# What you have to do
Look below for the line containing "The height and width of the screenshot is (400, 1024)."; from there, print each line exactly up to and including the line containing "Click the orange", and stop.

╭─ Available data

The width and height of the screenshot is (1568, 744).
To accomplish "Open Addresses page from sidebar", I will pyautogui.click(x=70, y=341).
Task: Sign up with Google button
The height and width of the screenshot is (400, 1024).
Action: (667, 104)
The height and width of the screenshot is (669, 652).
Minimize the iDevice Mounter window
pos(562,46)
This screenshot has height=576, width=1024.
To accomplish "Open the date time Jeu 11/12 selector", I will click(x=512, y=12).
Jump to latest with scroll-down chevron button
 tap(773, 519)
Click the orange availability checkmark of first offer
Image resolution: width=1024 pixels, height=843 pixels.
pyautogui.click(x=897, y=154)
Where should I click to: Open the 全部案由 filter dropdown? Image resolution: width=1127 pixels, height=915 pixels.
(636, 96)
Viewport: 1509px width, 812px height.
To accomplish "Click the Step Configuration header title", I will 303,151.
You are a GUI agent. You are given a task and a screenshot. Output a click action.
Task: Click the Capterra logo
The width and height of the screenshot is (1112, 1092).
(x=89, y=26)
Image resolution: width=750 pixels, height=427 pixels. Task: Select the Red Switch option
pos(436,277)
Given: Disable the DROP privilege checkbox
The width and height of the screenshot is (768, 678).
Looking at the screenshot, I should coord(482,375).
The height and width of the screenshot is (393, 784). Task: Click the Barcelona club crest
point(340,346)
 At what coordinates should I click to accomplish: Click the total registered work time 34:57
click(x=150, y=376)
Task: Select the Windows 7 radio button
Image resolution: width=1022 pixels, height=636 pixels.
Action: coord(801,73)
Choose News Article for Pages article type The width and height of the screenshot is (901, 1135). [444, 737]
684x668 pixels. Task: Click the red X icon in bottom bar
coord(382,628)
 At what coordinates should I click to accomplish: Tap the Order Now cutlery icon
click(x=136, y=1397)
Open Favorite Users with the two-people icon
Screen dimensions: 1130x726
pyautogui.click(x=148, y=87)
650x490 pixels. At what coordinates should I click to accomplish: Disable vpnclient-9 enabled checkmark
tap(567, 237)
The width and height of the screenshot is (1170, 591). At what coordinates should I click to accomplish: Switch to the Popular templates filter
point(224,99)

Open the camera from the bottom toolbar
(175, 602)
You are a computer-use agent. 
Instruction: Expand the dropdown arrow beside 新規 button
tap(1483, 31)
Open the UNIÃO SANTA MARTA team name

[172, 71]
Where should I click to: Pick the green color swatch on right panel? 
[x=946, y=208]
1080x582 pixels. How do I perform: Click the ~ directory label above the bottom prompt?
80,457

╰─

# Solution to this exercise
The height and width of the screenshot is (400, 1024).
Action: (667, 104)
The height and width of the screenshot is (669, 652).
Minimize the iDevice Mounter window
pos(562,46)
This screenshot has height=576, width=1024.
To accomplish "Open the date time Jeu 11/12 selector", I will click(x=512, y=12).
Jump to latest with scroll-down chevron button
 tap(773, 519)
Click the orange availability checkmark of first offer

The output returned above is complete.